Expecting the upcoming Budget to stay firm on the fiscal consolidation roadmap, brokerage firms believe that higher allocation...
Expecting the upcoming Budget to stay firm on the fiscal consolidation roadmap, brokerage firms believe that higher allocation can be made for capital expenditure amid a sharp decline in oil subsidy bill.
“We expect the government to continue on path of fiscal consolidation, budgeting for fiscal deficit of 3.6 per cent of GDP in FY16, down from 4.2 per cent in FY15 based on new GDP figures,” Religare Capital Markets CEO Gautam Trivedi said.
“However, unlike past years, revenue and expenditure targets need to be realistically framed. Also, a credible fiscal consolidation strategy over the medium-term is highly anticipated and required,” he added.
In the past, fiscal math has often come under pressure due to assumption of a higher growth in tax collections.
In a pre-Budget note to investors, Morgan Stanley also said that it expects the government to stay committed to the path of fiscal consolidation.
“We believe that the key to track in the Budget is the government’s commitment to the fiscal consolidation path,” Morgan Stanley’s Chetan Ahya said a research note.
“We believe the government will maintain the fiscal deficit reduction roadmap as per medium-term fiscal policy and target to reduce fiscal deficit to 3.6 per cent,” he added.
Some economists have been advocating that the government should loosen the fiscal stance and move away from consolidation to reinvigorate growth through public spending.
However, such a move may not go down well with global rating agencies and RBI. The central bank has said in the past that one of the key factors for future rate cuts will be the government’s commitment to reining in fiscal deficit.
Credit Suisse also said in a research note that the government is likely to stick to its fiscal deficit target of 3.6 per cent of GDP for FY16, while also wanting to increase the allocation for capex to boost growth.
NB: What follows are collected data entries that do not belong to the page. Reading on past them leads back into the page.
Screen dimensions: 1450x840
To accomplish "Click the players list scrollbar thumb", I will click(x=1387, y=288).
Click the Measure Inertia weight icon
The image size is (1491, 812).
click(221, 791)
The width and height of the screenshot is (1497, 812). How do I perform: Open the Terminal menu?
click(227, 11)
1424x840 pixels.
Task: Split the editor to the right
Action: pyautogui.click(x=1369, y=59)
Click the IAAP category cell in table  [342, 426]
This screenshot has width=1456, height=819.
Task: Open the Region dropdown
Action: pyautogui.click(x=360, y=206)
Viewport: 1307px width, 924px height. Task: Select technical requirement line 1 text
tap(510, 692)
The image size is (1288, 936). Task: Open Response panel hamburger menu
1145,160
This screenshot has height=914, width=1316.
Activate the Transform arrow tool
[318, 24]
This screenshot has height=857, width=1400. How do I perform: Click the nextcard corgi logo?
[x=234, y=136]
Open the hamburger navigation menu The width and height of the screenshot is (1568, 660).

“We expect the government subsidy bill to fall by 25 per cent from 2 per cent of GDP in 2014-15 to 1.4 per cent of GDP in 2015-16, providing additional fiscal room of 0.6 per cent of GDP,” a pre-Budget note from Credit Suisse said.
In its pre-Budget note, Religare said given the sharp drop in subsidies next year, the government’s capital expenditure share is likely to go up to 13.2 per cent in FY16 and boost growth amid weak private investments.
“We expect plan expenditure to grow at 18.3 per cent in FY16, with non-plan expenditure growing at a much lower 3.8 per cent, translating into overall expenditure growth of 8.3 per cent to Rs 18.5 trillion,” Religare’s Trivedi said.
According to IDFC Securities, a mix of expenditure reforms, including lower subsidies and higher tax revenues, imply fiscal deficit will be 3.6 per cent of GDP.
Further, the outlook for Plan expenditure is much better due to lower fuel subsidy outgo and higher excise revenues.
The increase in Plan expenditure is expected to be utilised on government schemes such as Clean India, Skill India, Digital India, housing for all and urbanisation (100 smart cities), roads and railways.